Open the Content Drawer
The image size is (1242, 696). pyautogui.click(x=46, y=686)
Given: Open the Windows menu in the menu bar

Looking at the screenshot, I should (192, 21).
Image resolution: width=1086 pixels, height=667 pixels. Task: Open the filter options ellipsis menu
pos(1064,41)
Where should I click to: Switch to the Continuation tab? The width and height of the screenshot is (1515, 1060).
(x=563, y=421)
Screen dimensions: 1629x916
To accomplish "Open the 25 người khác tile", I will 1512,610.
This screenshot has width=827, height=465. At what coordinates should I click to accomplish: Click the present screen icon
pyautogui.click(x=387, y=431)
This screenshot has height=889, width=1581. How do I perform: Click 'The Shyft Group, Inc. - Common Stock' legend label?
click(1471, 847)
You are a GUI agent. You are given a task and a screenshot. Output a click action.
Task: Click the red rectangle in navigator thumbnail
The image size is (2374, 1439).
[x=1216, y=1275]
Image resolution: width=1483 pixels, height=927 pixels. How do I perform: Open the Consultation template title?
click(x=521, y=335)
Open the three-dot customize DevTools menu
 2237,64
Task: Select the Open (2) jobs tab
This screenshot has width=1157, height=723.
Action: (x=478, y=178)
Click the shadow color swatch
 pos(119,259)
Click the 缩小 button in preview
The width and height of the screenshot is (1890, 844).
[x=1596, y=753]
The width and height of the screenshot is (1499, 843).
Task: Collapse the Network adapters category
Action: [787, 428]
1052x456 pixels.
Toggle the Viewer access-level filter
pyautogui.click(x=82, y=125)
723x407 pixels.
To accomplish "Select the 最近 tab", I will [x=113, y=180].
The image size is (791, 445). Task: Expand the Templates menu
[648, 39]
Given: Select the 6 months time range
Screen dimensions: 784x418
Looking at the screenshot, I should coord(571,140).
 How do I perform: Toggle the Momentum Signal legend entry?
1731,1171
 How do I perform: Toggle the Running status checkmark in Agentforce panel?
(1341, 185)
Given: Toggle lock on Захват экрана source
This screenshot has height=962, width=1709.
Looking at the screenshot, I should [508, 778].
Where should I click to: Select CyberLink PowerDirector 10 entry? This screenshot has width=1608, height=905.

▬▬▬▬▬▬

Go through the listing above and set down each line exactly as it stands.

Open the Content Drawer
The image size is (1242, 696). pyautogui.click(x=46, y=686)
Given: Open the Windows menu in the menu bar

Looking at the screenshot, I should (192, 21).
Image resolution: width=1086 pixels, height=667 pixels. Task: Open the filter options ellipsis menu
pos(1064,41)
Where should I click to: Switch to the Continuation tab? The width and height of the screenshot is (1515, 1060).
(x=563, y=421)
Screen dimensions: 1629x916
To accomplish "Open the 25 người khác tile", I will 1512,610.
This screenshot has width=827, height=465. At what coordinates should I click to accomplish: Click the present screen icon
pyautogui.click(x=387, y=431)
This screenshot has height=889, width=1581. How do I perform: Click 'The Shyft Group, Inc. - Common Stock' legend label?
click(1471, 847)
You are a GUI agent. You are given a task and a screenshot. Output a click action.
Task: Click the red rectangle in navigator thumbnail
The image size is (2374, 1439).
[x=1216, y=1275]
Image resolution: width=1483 pixels, height=927 pixels. How do I perform: Open the Consultation template title?
click(x=521, y=335)
Open the three-dot customize DevTools menu
 2237,64
Task: Select the Open (2) jobs tab
This screenshot has width=1157, height=723.
Action: (x=478, y=178)
Click the shadow color swatch
 pos(119,259)
Click the 缩小 button in preview
The width and height of the screenshot is (1890, 844).
[x=1596, y=753]
The width and height of the screenshot is (1499, 843).
Task: Collapse the Network adapters category
Action: [787, 428]
1052x456 pixels.
Toggle the Viewer access-level filter
pyautogui.click(x=82, y=125)
723x407 pixels.
To accomplish "Select the 最近 tab", I will [x=113, y=180].
The image size is (791, 445). Task: Expand the Templates menu
[648, 39]
Given: Select the 6 months time range
Screen dimensions: 784x418
Looking at the screenshot, I should coord(571,140).
 How do I perform: Toggle the Momentum Signal legend entry?
1731,1171
 How do I perform: Toggle the Running status checkmark in Agentforce panel?
(1341, 185)
Given: Toggle lock on Захват экрана source
This screenshot has height=962, width=1709.
Looking at the screenshot, I should [508, 778].
Where should I click to: Select CyberLink PowerDirector 10 entry? This screenshot has width=1608, height=905.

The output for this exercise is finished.